28 Nov Romania – regional vector for promoting the combat of domestic violence and equality for female and male children
According to the ABC of Women Worker’s Rights and Gender Equality, what we understand through gender equality between men and women implies a concept according to which all human beings, both men and women, are free to develop their own personal abilities and to makes decisions without having limits set by certain stereotypes, prejudices or prejudices related to the gender role.
Gender equality means that all different behaviors, aspirations and needs of both women and men are taken into account, valued and evaluated equally. This does not necessarily mean that women and men will eventually be the same, but the rights, responsibilities and opportunities of each of them will not depend on the fact that they were born as a man or a woman.

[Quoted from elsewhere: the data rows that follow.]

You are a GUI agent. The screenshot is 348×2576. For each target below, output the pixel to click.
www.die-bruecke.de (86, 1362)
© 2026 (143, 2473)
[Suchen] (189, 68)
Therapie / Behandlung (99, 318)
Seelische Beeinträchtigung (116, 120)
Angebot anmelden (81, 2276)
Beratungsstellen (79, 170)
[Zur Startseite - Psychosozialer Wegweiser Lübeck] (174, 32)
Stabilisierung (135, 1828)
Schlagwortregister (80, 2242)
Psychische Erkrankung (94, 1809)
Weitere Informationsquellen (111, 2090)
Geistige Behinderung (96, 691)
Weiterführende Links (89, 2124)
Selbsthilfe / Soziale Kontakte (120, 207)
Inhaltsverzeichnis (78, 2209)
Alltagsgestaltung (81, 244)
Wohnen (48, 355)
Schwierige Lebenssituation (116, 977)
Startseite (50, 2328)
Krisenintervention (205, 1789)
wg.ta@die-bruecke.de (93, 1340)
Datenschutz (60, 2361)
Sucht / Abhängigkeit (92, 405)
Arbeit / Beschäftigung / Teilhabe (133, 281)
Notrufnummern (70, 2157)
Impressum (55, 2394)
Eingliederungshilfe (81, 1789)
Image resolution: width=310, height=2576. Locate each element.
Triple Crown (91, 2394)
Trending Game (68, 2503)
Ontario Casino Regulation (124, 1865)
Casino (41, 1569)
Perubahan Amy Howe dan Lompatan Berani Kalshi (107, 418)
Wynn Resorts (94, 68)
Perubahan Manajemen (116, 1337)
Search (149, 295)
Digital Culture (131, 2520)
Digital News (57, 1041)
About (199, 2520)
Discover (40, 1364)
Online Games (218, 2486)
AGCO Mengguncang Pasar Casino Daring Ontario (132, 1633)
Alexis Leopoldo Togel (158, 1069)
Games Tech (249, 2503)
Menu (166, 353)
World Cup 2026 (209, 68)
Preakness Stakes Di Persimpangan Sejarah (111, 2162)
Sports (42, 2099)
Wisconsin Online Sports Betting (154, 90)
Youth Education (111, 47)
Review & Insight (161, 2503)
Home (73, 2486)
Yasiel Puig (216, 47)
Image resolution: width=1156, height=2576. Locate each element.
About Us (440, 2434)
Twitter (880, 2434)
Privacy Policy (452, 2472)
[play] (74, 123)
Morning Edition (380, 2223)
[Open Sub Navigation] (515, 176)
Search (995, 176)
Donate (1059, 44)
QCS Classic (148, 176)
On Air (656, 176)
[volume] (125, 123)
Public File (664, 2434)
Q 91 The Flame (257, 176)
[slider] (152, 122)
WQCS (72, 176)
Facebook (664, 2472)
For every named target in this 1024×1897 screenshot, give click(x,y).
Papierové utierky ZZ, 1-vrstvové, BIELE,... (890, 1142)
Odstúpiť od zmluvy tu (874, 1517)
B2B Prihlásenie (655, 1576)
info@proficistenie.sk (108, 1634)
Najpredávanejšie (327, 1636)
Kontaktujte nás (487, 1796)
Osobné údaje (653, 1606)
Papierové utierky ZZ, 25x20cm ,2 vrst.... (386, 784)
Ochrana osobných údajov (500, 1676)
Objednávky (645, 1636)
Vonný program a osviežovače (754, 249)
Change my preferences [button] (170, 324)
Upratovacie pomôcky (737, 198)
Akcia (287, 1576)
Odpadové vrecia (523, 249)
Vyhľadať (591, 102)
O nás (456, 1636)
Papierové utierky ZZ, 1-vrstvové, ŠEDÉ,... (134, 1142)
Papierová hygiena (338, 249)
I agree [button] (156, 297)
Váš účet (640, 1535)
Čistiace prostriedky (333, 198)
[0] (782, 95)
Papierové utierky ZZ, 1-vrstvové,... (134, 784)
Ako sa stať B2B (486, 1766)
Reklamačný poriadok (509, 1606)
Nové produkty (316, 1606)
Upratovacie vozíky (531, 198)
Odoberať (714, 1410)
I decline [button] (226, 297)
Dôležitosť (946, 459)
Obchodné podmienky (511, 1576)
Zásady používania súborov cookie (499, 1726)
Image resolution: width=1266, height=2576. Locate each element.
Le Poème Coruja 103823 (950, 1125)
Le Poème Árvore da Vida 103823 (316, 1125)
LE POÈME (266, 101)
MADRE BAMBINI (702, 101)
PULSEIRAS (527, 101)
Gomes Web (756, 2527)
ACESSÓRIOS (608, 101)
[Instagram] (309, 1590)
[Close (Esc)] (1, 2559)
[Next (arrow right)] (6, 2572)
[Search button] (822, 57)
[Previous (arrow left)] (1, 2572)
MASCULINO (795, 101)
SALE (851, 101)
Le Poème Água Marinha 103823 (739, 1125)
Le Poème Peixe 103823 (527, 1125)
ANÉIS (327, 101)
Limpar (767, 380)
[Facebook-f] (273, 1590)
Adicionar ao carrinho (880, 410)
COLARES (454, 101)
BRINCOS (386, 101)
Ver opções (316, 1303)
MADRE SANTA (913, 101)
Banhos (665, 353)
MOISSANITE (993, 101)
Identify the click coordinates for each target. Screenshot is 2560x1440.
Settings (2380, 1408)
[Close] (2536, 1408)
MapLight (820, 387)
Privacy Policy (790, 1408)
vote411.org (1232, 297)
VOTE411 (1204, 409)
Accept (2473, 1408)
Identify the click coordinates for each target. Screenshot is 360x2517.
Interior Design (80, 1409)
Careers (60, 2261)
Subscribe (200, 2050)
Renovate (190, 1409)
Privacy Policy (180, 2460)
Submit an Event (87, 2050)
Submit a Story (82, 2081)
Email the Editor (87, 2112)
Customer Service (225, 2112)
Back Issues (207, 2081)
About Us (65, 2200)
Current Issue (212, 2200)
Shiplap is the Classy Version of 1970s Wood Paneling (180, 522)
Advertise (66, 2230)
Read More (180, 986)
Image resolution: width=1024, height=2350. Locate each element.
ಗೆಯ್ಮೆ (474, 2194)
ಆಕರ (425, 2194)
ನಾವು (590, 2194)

Gender equality means applying equal treatment to men and women, taking into account the needs of each of them. This may involve equal treatment or treatment according to needs, but which is considered to be an equal treatment for both, depending on the terms of rights, benefits, obligations and opportunities. Gender equality is the main purpose of any democracy, while neutrality and gender equity are ways and means of achieving the ultimate goal.
Concerning statistics show that in Romania, in 2018 there were 20,531 injuries and other violent acts committed in the family. Of these, 57% of the cases involved women.
Out of the reported domestic violence cases, only 2% go to court and it is estimated that over 75% of the violent facts are not even reported due to women’s nausea, Stockholm syndrome in which the victim shows some addiction to the aggressor . But that does not mean that if they are not reported they do not exist. All statistics indicate that every 5 days there is a murder in Romania, the victim of which is female. And every 4 days we have a minor aggrieved case in the family.
That is why the National Confederation for Women’s Entrepreneurship – CONAF believes that there is a need for encouragement, support and solidarity towards women facing these antisocial phenomena and we bring them to the forefront the rights that they have and which they can claim .
During the round table discussion on “Domestic Violence versus Equal Opportunities for Women and Men” by the Commission for Equal Opportunities for Women and Men (Chamber of Deputies – Romanian Parliament), which took place at the initiative of Ms Cristina-Ionela Iurişniţi, chairman of the commission, pointed out that, unfortunately, we do not have a strategy, a unitary plan for combating domestic violence, and we were discussing the initiation of a legislative project to bring the gender shares to the attention of the politicians. This requires, above all, the change of obsolete mentalities, the positioning of women and men on the same level.
We need to value the woman, we must fight for her rights, and in doing so, cohesion is very important in identifying solutions to the future of women in Romania.
The legislation we have, including their punitive part, is regulated, but it is not applied for various reasons, most often because the victims do not know their rights and do not complain. The year 2018 brought the adoption of two important laws:
- law 174 on the amendment and completion of law 217/2003 on the prevention and combating of domestic violence
- law 178 amending and supplementing law 202/2002 on equal opportunities and treatment between women and men.
We have also adopted standards for the six types of social services. But we still need legislation to impose on the Local Councils the formation of crisis centers to house victims of domestic violence, and we need police training, clear instructions to apply when committing a crime of violence, removing the aggressor from the family, etc. There appears to be a need for a global action plan, information campaigns and public awareness raising in this regard, integrating victims into society. And this should be one of the priority objectives of any government. And because holidays are approaching, and in these hours we become better, more empathic with our neighbor’s needs, I remind you that it is better to give than to strike.